(Collected data)

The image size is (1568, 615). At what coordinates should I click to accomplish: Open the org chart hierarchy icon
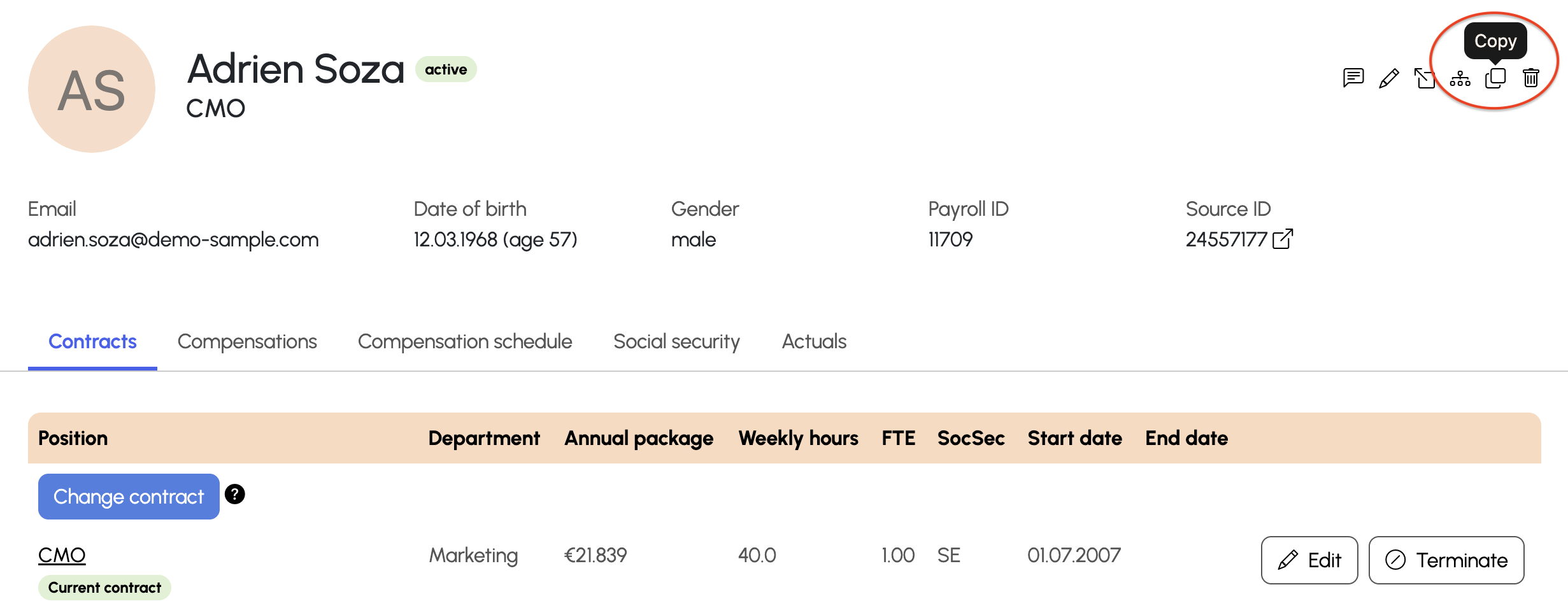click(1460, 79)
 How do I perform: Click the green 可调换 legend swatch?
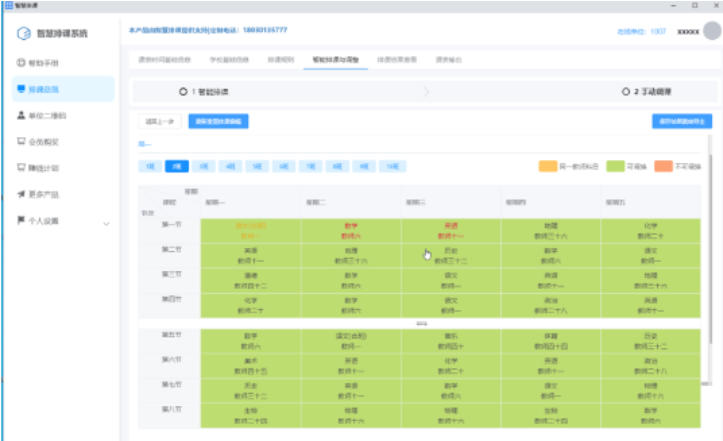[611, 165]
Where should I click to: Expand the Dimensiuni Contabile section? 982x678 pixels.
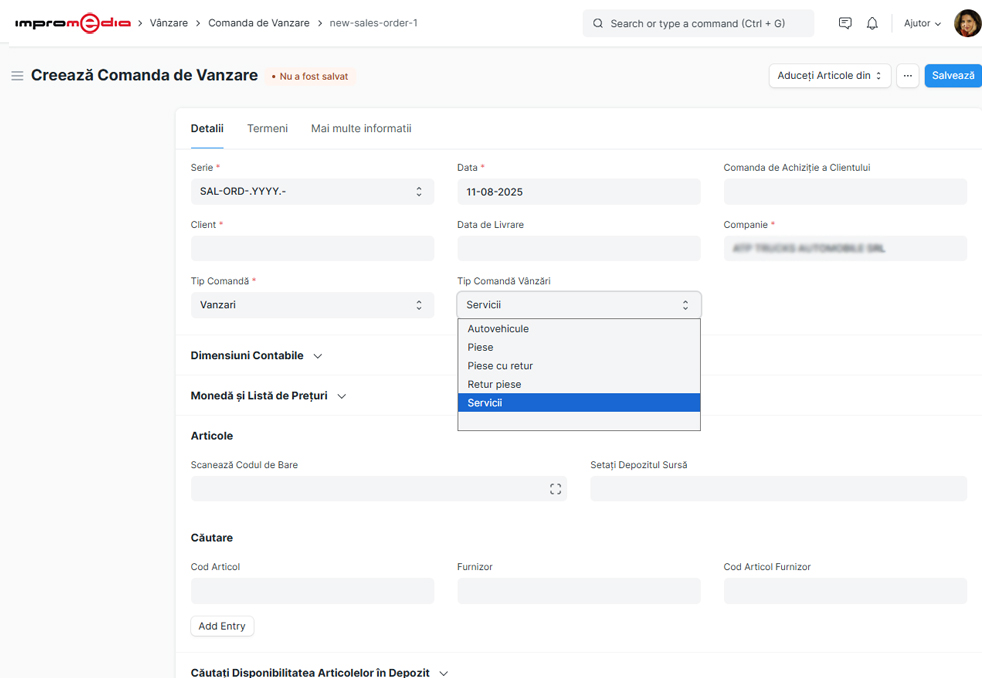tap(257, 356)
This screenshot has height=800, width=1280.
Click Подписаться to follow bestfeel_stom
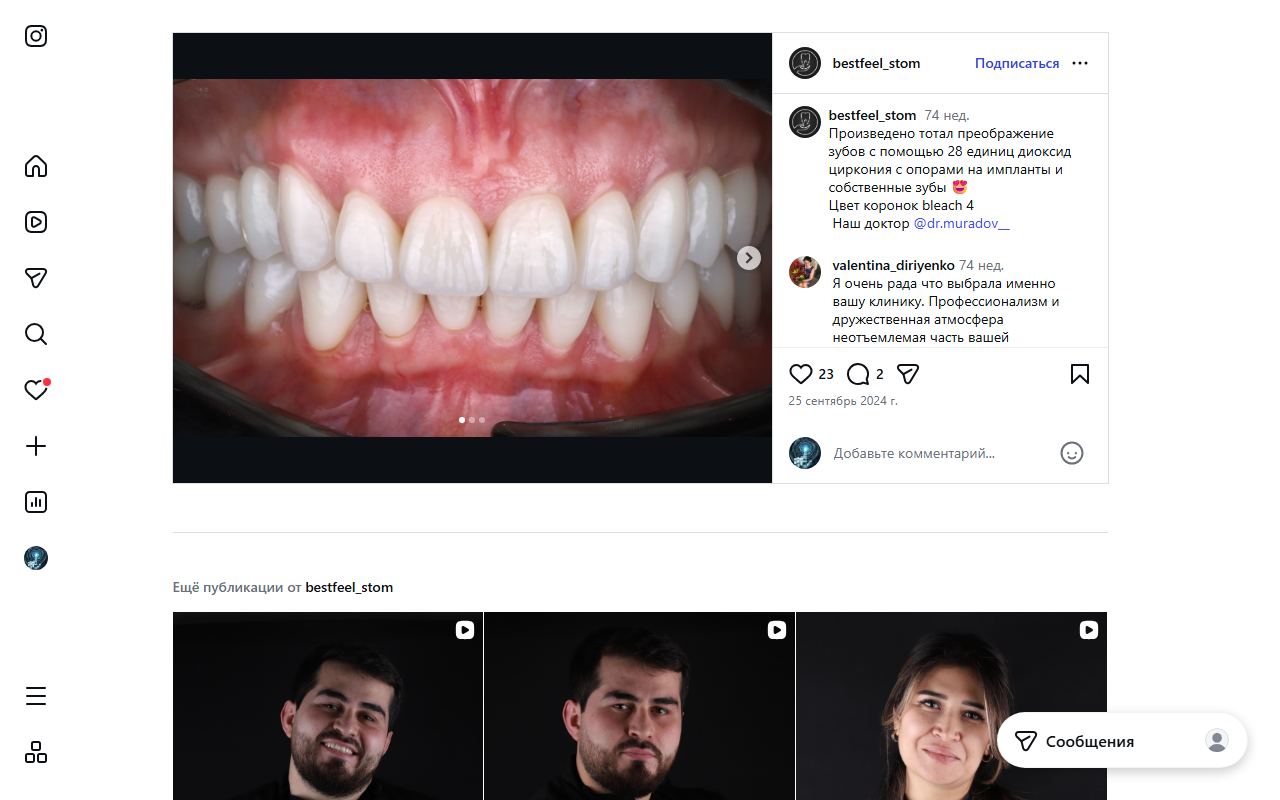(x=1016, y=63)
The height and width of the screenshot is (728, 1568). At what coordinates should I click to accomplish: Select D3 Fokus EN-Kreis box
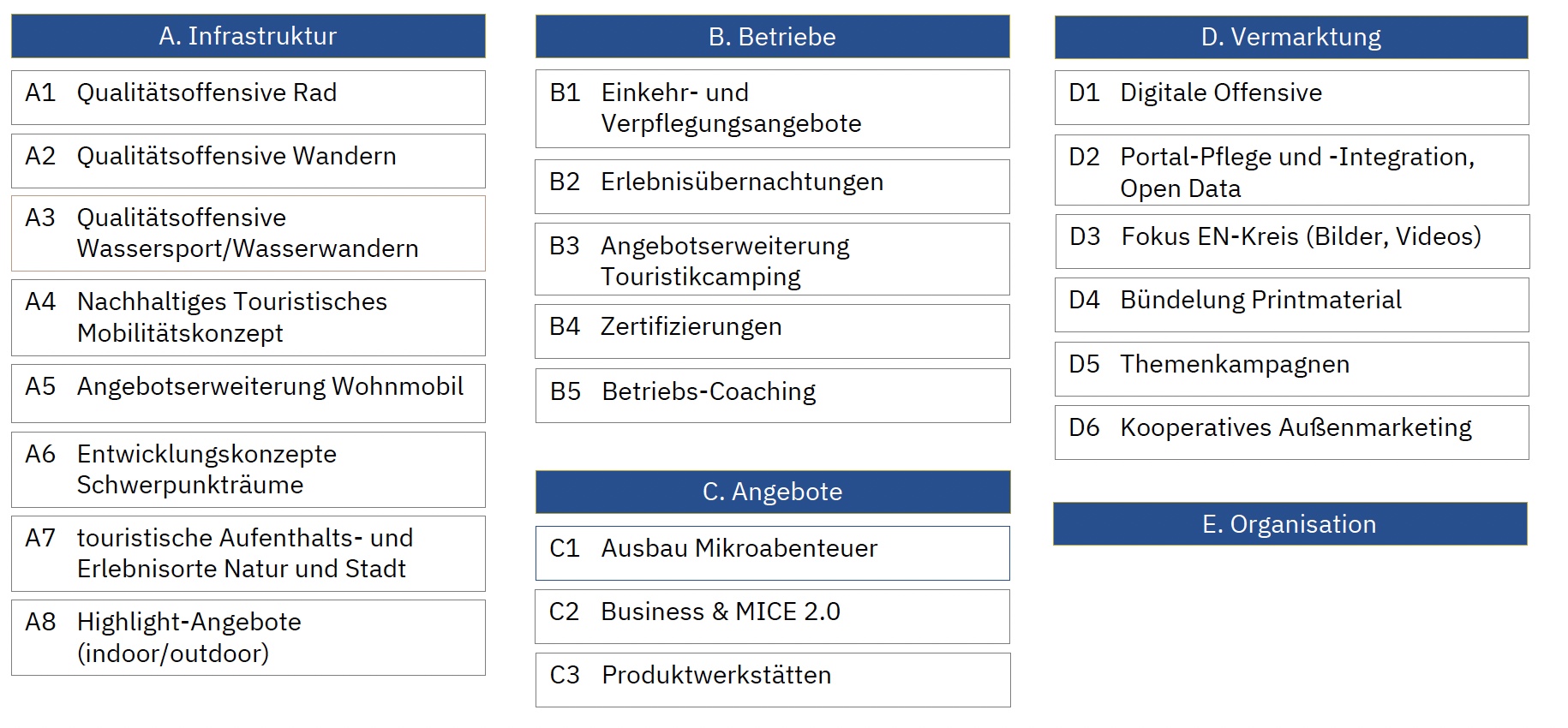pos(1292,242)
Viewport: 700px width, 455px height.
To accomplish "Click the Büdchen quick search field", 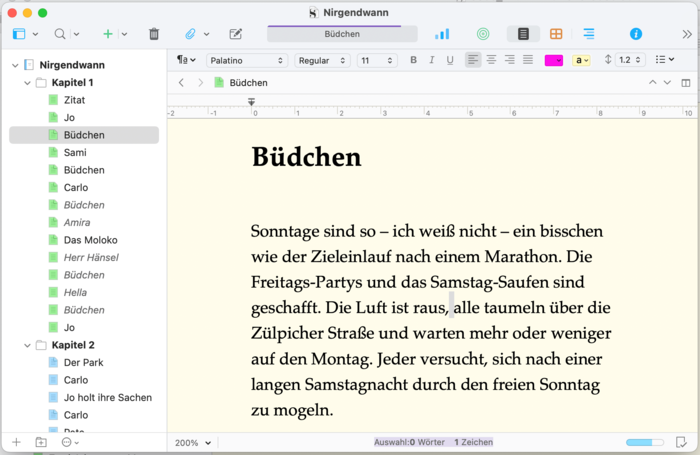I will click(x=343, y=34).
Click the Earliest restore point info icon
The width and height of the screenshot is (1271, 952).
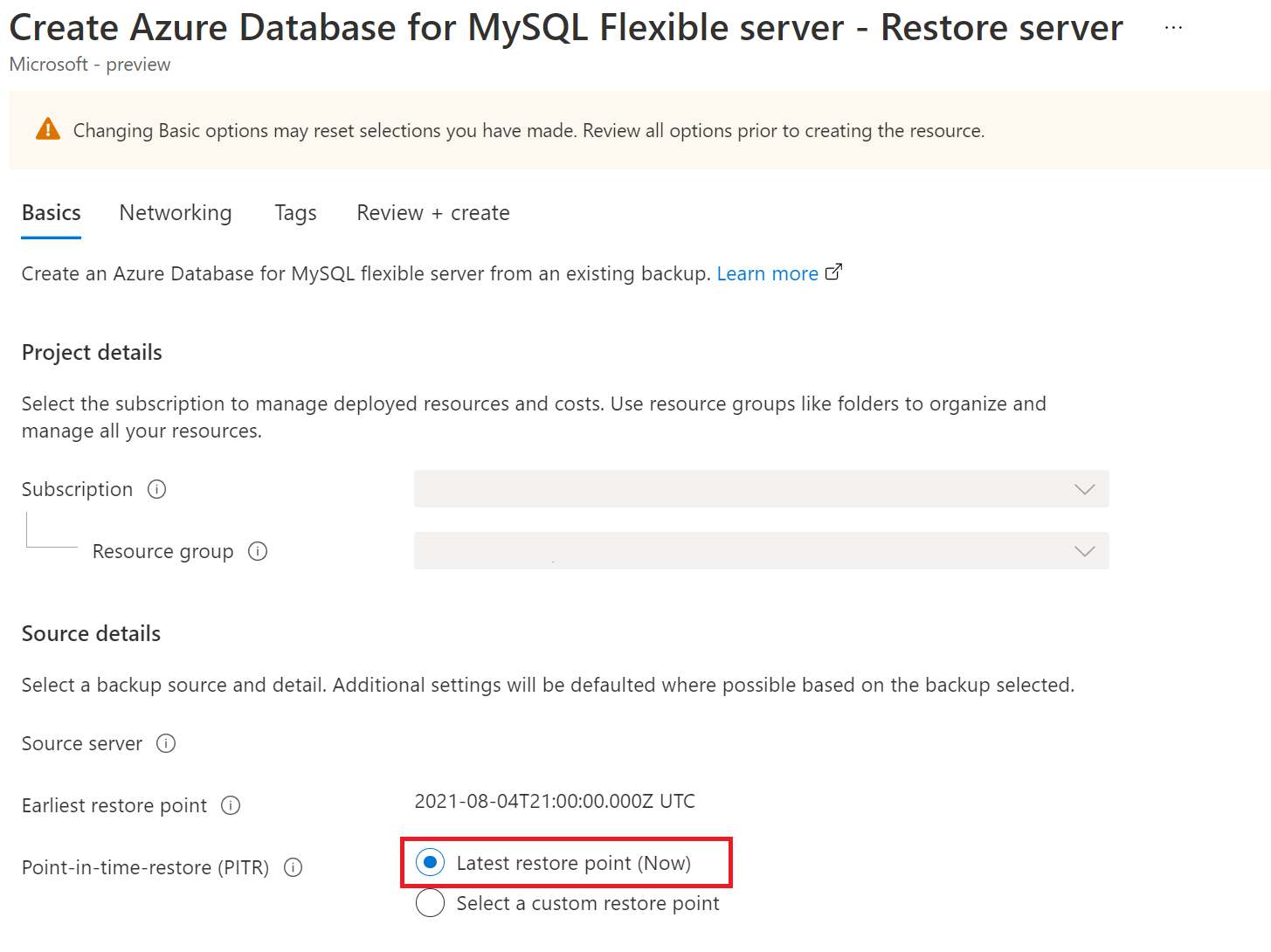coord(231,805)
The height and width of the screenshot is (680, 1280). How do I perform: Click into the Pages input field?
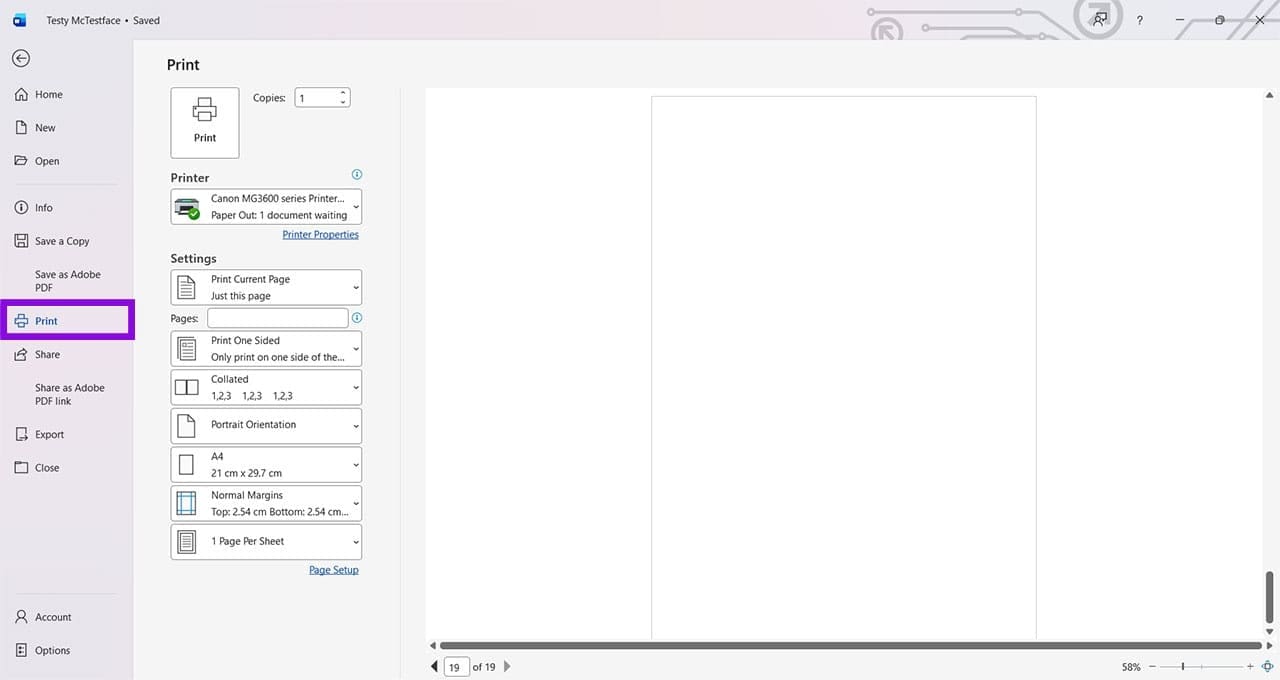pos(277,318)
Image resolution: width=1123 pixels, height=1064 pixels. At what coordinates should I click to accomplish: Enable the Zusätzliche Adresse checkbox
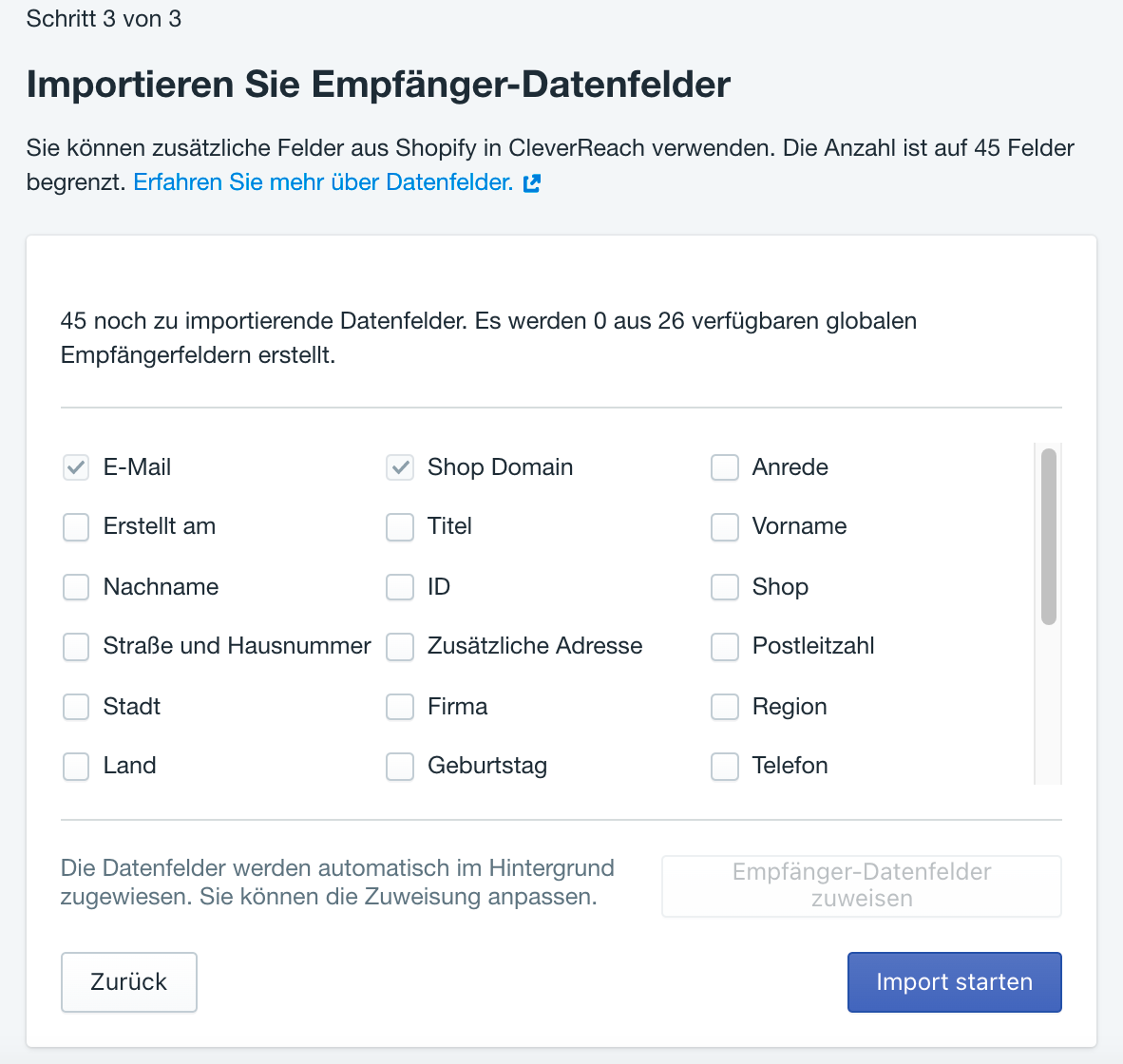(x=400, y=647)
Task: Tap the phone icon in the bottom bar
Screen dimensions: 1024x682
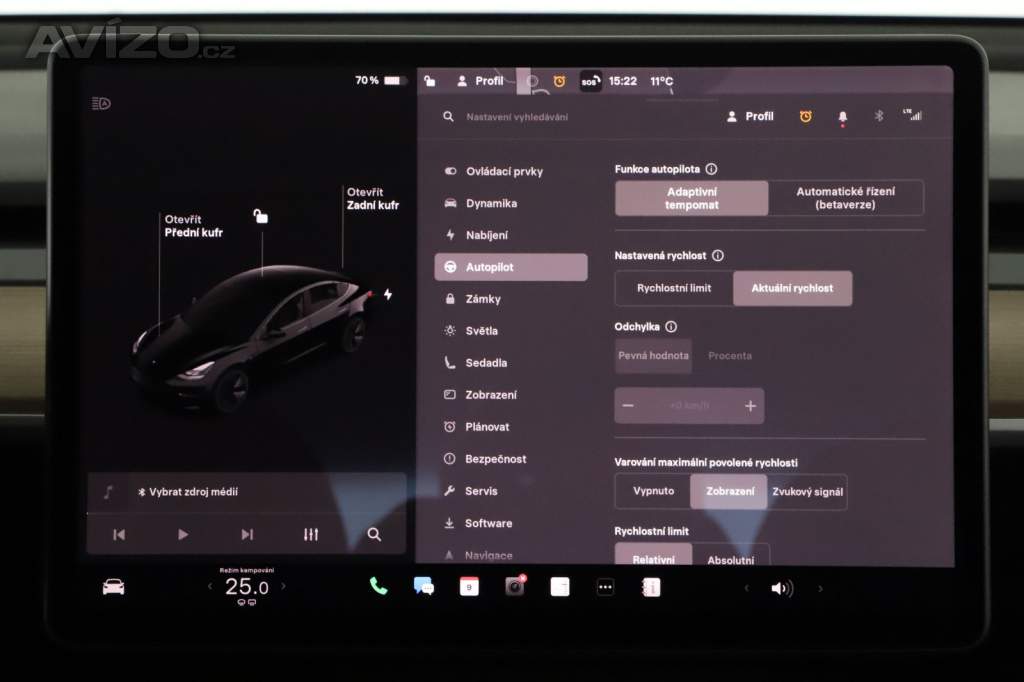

Your assignment
Skip every picture. Repeat word for word the lines from the line holding "Image resolution: width=1123" through the end of the entries above.

Reply
Image resolution: width=1123 pixels, height=1064 pixels. At what coordinates should I click to accomplish: Enable the Zusätzliche Adresse checkbox
(x=400, y=647)
Task: Tap the phone icon in the bottom bar
Screen dimensions: 1024x682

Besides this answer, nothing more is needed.